伎楽面(法隆寺献納宝物)ぎがくめん
頭からすっぽり被る、仮面劇の面。31面のうち半数は7世紀に遡る。
- 制作年
- 7世紀(飛鳥時代)〜8世紀
- 所在
- 東京国立博物館 法隆寺宝物館(東京都台東区) 地図
- 指定
- 国宝
- 技法
- 木造(楠)・乾漆造
伎楽は呉から日本へ伝えられた仮面舞踊劇で、滑稽な所作を伴う無言劇だった。
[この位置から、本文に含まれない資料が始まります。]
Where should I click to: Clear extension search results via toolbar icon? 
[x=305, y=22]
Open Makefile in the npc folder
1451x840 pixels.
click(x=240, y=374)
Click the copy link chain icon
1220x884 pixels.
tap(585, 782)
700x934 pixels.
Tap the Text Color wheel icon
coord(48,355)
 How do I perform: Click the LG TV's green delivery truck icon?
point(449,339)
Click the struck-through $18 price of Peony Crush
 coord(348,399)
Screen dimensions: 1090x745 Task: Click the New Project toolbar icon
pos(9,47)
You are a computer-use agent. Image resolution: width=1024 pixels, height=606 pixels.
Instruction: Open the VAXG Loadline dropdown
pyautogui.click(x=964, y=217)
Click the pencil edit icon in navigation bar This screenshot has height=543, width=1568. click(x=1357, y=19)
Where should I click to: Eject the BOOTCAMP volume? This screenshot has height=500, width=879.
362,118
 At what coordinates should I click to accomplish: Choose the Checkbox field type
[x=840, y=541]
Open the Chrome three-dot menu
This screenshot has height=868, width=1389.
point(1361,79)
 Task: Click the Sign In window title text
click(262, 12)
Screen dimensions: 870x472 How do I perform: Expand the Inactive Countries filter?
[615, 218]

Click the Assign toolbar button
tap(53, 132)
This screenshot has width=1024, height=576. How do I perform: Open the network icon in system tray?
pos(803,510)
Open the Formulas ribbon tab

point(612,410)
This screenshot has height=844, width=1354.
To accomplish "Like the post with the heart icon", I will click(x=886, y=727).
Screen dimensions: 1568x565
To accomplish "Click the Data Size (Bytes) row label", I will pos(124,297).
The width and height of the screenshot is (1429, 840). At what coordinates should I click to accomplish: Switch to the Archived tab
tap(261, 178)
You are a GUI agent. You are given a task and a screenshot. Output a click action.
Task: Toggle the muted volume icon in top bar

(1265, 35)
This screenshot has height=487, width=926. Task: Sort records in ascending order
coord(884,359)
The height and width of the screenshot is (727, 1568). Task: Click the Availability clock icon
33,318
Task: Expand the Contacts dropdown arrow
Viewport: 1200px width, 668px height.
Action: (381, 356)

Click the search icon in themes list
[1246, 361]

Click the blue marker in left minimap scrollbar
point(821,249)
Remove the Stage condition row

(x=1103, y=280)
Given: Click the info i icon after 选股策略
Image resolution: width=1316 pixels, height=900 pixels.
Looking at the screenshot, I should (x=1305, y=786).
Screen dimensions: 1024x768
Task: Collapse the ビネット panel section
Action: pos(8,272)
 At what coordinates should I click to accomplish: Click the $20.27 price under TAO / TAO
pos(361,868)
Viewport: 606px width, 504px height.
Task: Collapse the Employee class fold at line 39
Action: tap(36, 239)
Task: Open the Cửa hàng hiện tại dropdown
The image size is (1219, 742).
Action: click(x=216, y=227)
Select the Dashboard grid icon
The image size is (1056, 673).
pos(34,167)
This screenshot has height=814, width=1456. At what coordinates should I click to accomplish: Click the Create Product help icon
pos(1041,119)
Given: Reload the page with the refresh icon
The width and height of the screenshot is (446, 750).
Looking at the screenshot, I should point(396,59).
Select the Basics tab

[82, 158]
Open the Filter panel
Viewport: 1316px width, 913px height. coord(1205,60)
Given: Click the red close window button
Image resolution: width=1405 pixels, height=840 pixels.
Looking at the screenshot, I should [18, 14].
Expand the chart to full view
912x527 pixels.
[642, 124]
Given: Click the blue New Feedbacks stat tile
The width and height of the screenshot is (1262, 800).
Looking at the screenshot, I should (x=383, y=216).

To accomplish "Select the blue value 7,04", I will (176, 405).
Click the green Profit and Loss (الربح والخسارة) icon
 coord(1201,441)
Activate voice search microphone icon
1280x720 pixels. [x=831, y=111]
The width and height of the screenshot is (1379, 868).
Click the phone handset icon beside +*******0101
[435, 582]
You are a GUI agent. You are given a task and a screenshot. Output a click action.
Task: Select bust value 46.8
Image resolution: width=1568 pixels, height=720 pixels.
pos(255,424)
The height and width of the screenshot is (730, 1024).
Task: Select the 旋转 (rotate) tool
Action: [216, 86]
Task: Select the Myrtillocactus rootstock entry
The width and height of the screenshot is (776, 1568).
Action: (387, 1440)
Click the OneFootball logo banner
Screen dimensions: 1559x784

面は能面のように顔を覆うだけでなく頭からすっぽり被るもので、この特徴からギリシア悲劇の仮面との共通性が指摘されている。飛鳥・奈良時代の伎楽面は正倉院に171面、東大寺に30面、東京国立博物館法隆寺宝物館に31面(木造28・乾漆造3)が残り、法隆寺宝物館の31面は半数以上が7世紀に遡ると思われる。1878年(明治11年)に法隆寺から皇室へ献納されたもので、時代や技法の異なるものが混在する。木彫は飛鳥時代のものがおおむね楠、奈良時代のものが桐で作られている。写真は金剛と呉女。